As treasurer he strongly supported allowing parents to use public funds to pay for private school tuition. That program, passed by legislators in 2014, did not survive court challenges, but Schwartz said he hasn’t lost hope for the policy, despite setbacks to recent efforts to revive a version of the policy.
And while treasurer Schwartz also took the highly unusual step of presenting an alternative state budget to the the Legislature, for which he was publicly and angrily rebuked by then Republican Senate Majority Leader Michael Roberson, and which went nowhere.

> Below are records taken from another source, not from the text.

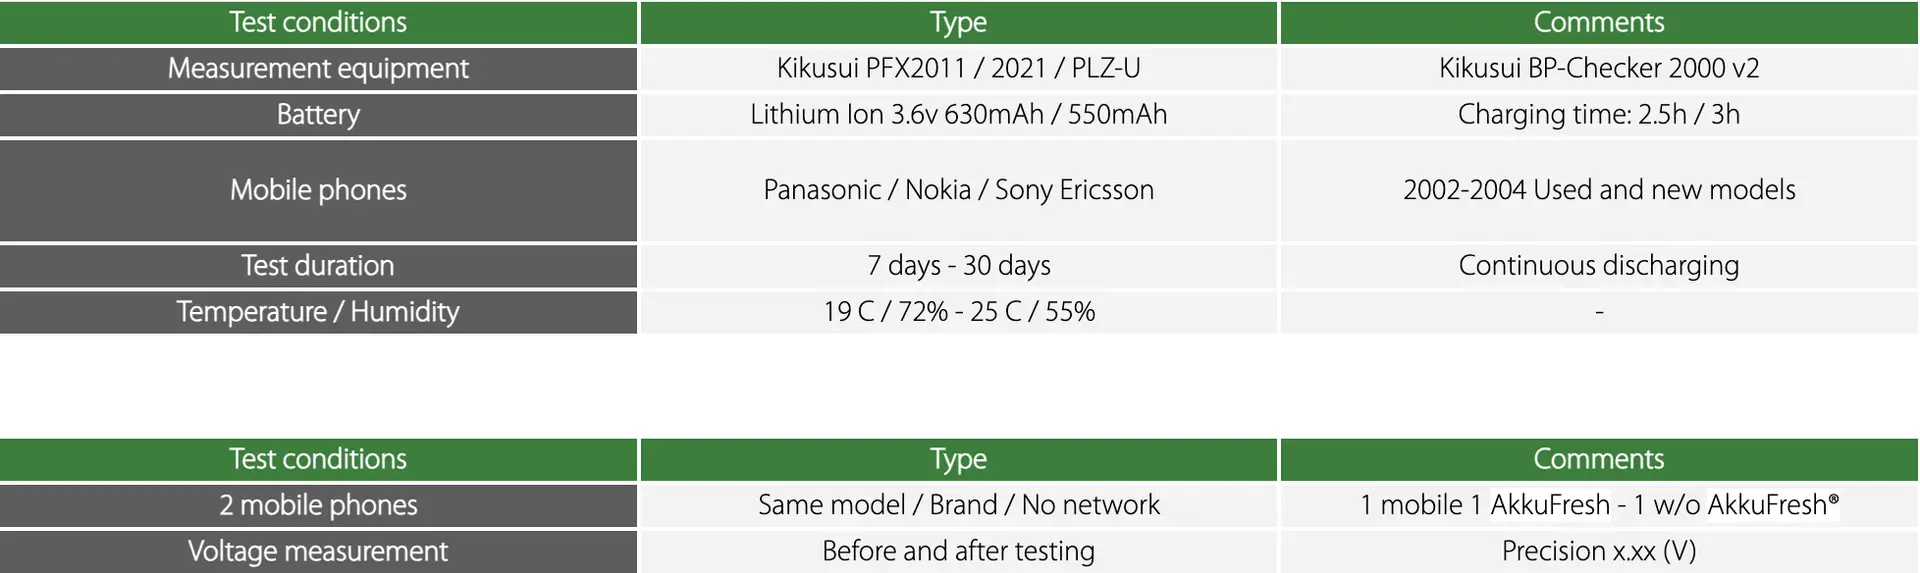Click '2002-2004 Used and new models' comment
Screen dimensions: 1920x573
1599,190
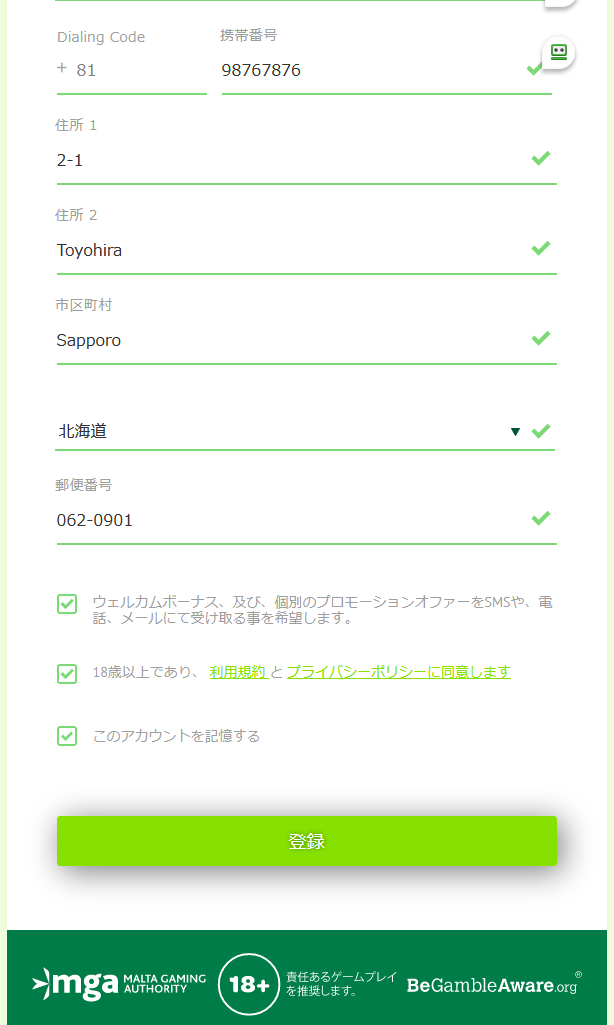Click the green 登録 register button
Viewport: 614px width, 1025px height.
[307, 841]
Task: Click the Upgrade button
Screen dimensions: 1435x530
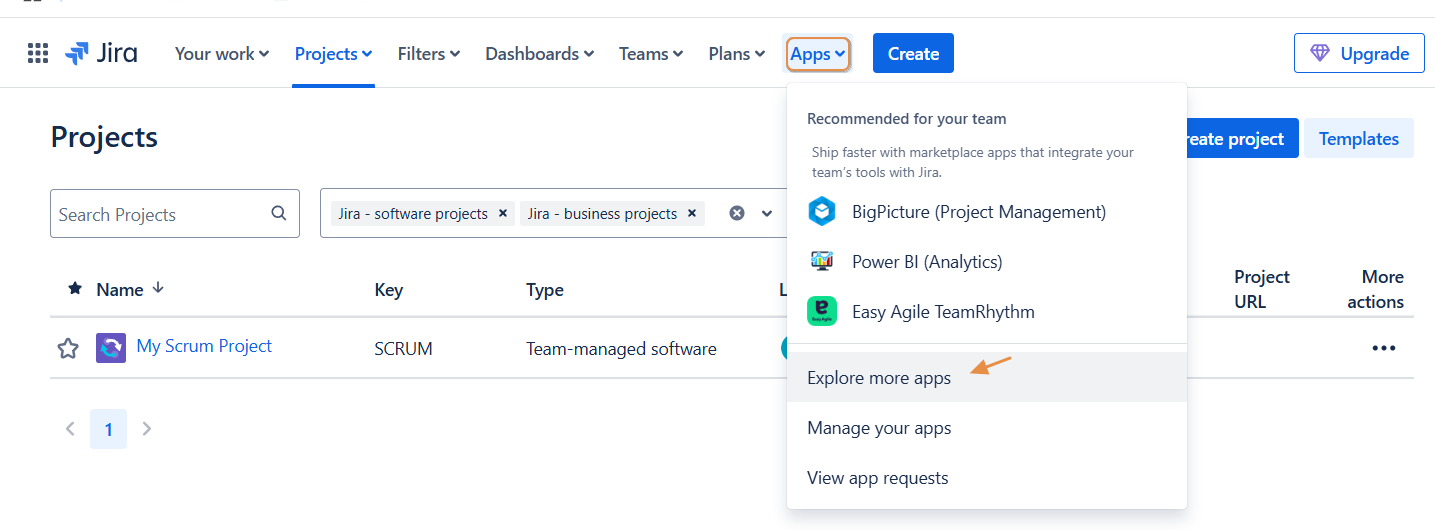Action: [x=1359, y=54]
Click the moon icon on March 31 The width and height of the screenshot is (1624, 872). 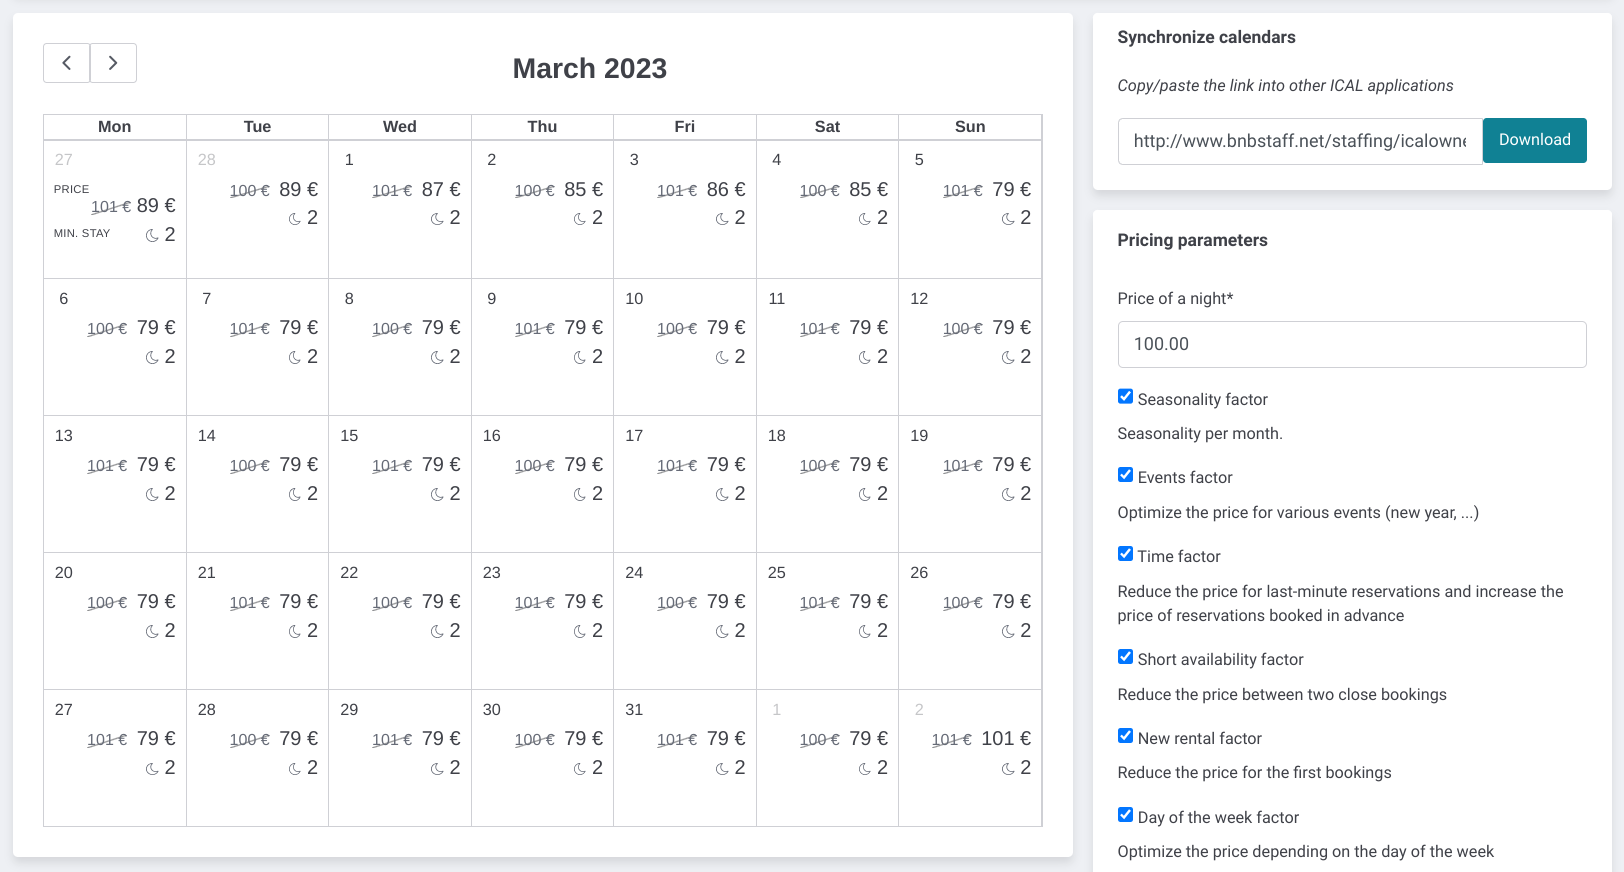click(x=720, y=767)
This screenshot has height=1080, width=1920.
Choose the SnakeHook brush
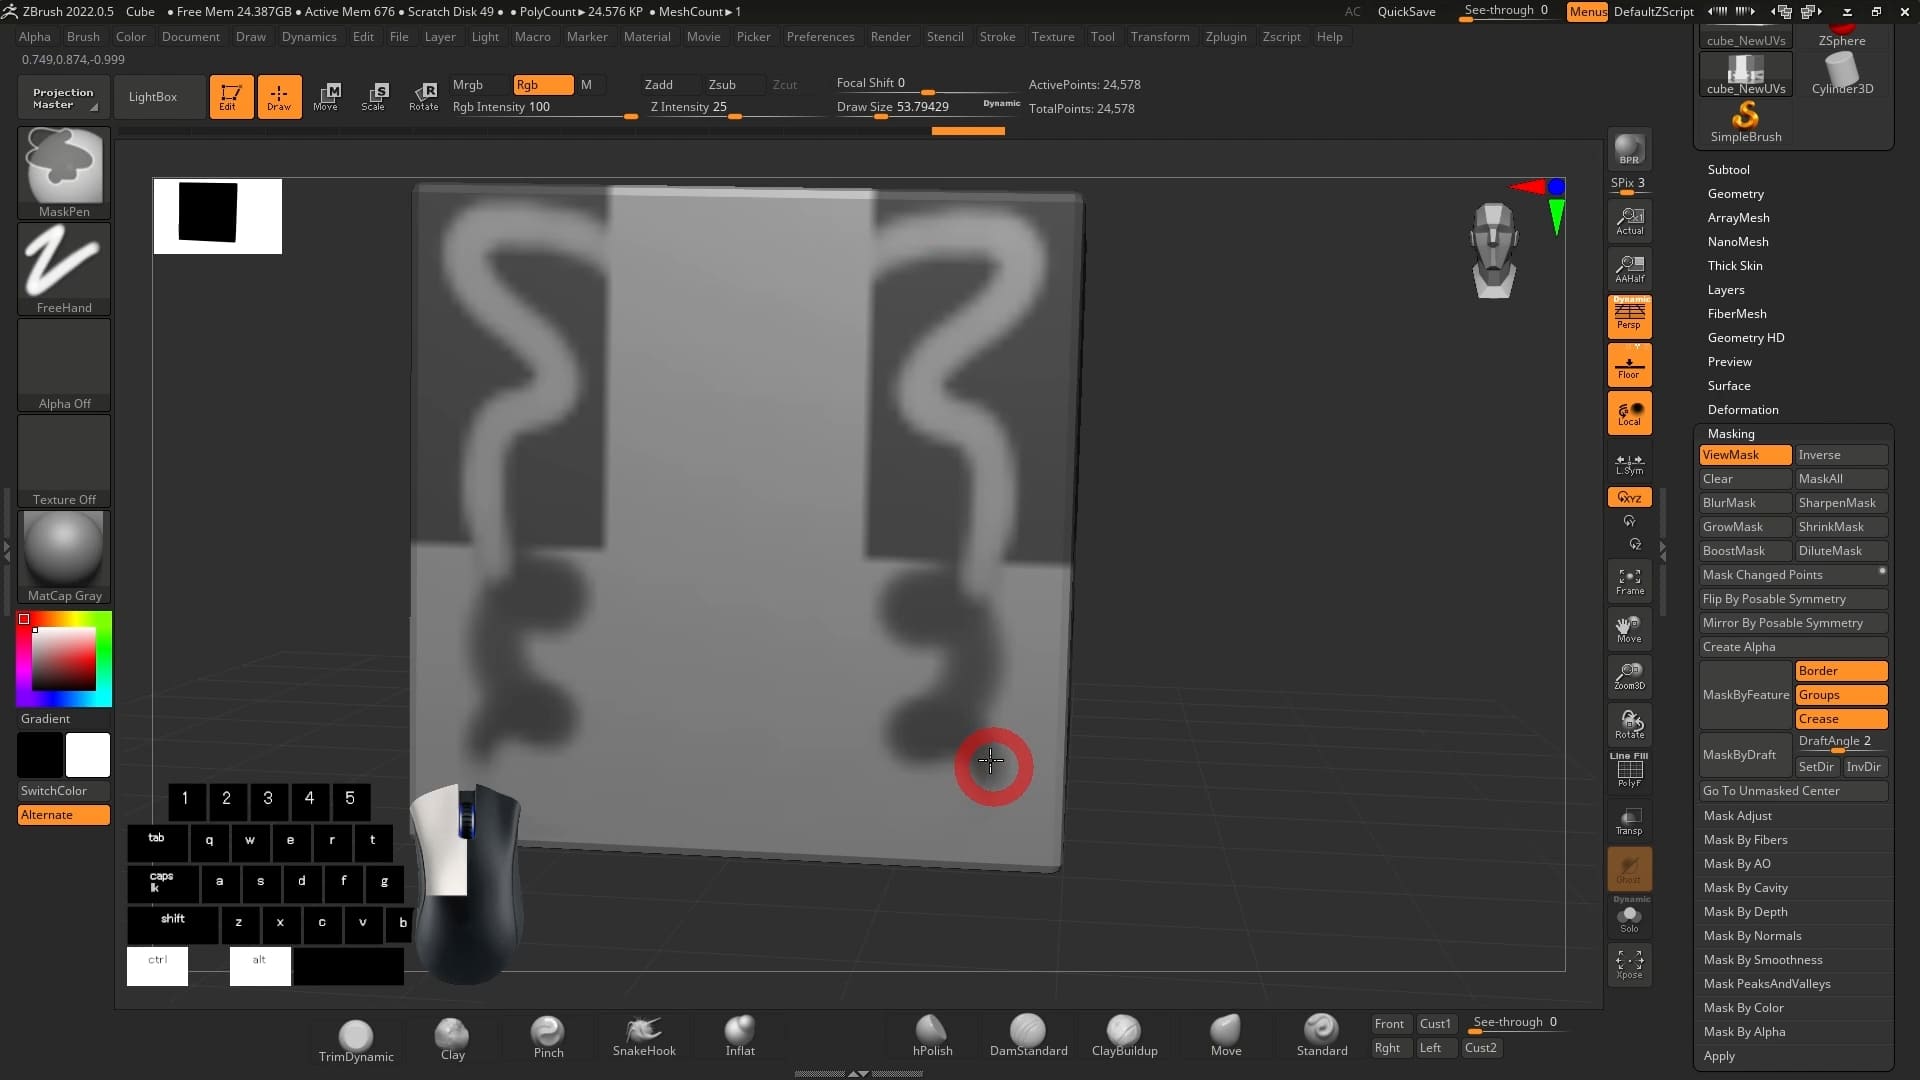(644, 1035)
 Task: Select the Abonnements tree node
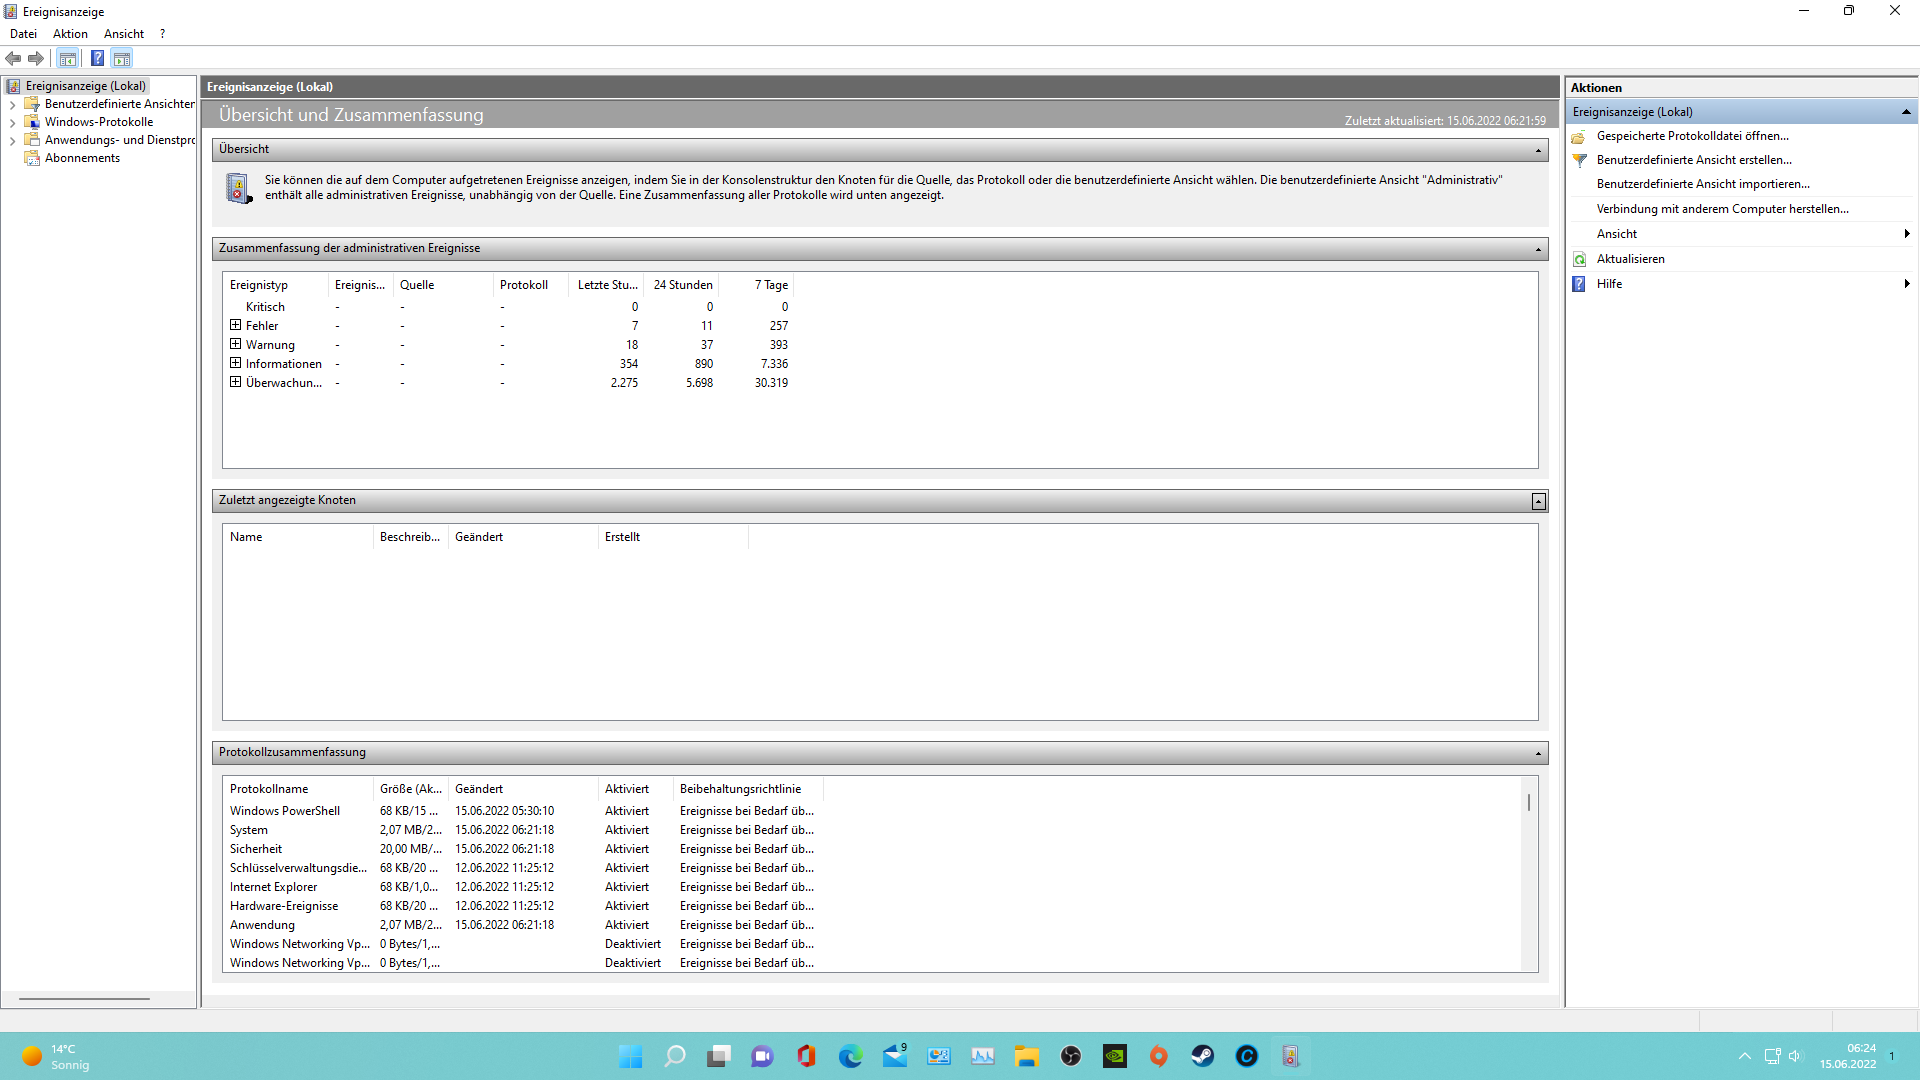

Schwartz said he would use his position as head of the Office of Small Business Advocacy to advocate for lower taxes, which he believes would spur economic growth. He added that he was “the first” to criticize the 2015 tax package proposed by then Republican Gov. Brian Sandoval, which established a tax on businesses with more than $4 million in gross revenue. He also said he believes he could use his connections in investment groups to bring business to Nevada.
Schwartz said if elected he would use his position as chair of the Commission on Tourism to focus on driving more tourism in rural areas, which “will take some creativity but is worth doing.”
Enacting voter ID requirements is another top priority for Republicans, said Shwartz, adding that he would use his capacity as the presiding officer of the state Senate to advocate for the policy.
“In the Republican primary, I’m the only one who has had a successful career in the private sector. I’m also the only one who has been elected to state office so I’m familiar with Carson City,” Schwartz said. “I think that puts me in a position to hit the ground running in Carson City and to realistically advance priorities on education and diversifying the economy. No one else has that experience or background.”
John Miller: He is the founding CEO of Lexicon Bank, a private bank in Las Vegas that provides loans to local businesses. He currently serves on the bank’s board of directors. He’s also worked on the board of several other banks, including Mission Valley Bancorp, a community-based bank in California, where he’s still a member.
Since 2000, Miller has worked in investment advisory and consulting in the banking and insurance industries. Miller attended the University of Notre Dame, graduating with a Bachelor of Science degree in Economics and Philosophy.
During the first fundraising quarter, Schwartz reported campaign contributions totaling $465,133, the majority of it coming from his own pockets, and spending $251,982 in expenses. Going into the second quarter, Miller reported $561,218 cash on hand.
Miller said as a business person he is qualified to lead on diversifying the economy. During the pandemic, when businesses were forced to shut down, Lexicon bank secured more than $115 million in funding for over 600 small businesses during the first round of the Small Business Administration’s Payment Protection Program (PPP). In total, Miller said the bank lent out about $850 million during the pandemic to small businesses in Southern Nevada. Miller said he’s shown that “community investment in Nevada makes a difference in our state and we need more of that.”
An advocate of “public private partnerships” in education, Miller said specialized education, like trade schools and certification programs, falls under economic development and can also create career-ready graduates.
Regardless of which party maintains control of government, Miller said a lieutenant governor’s role is to improve tourism, transportation, and economic development. As someone with a long career in banking and business, Miller said he believes he can add value to all the boards and commissions on which a lieutenant governor serves.
“The role of the lieutenant governor for the state of Nevada requires a person who has signed the front of a check and has taken risk and understands the difficulties of not only starting and running a business in our state but also employing Nevadans and fostering the future of Nevada,” Miller said.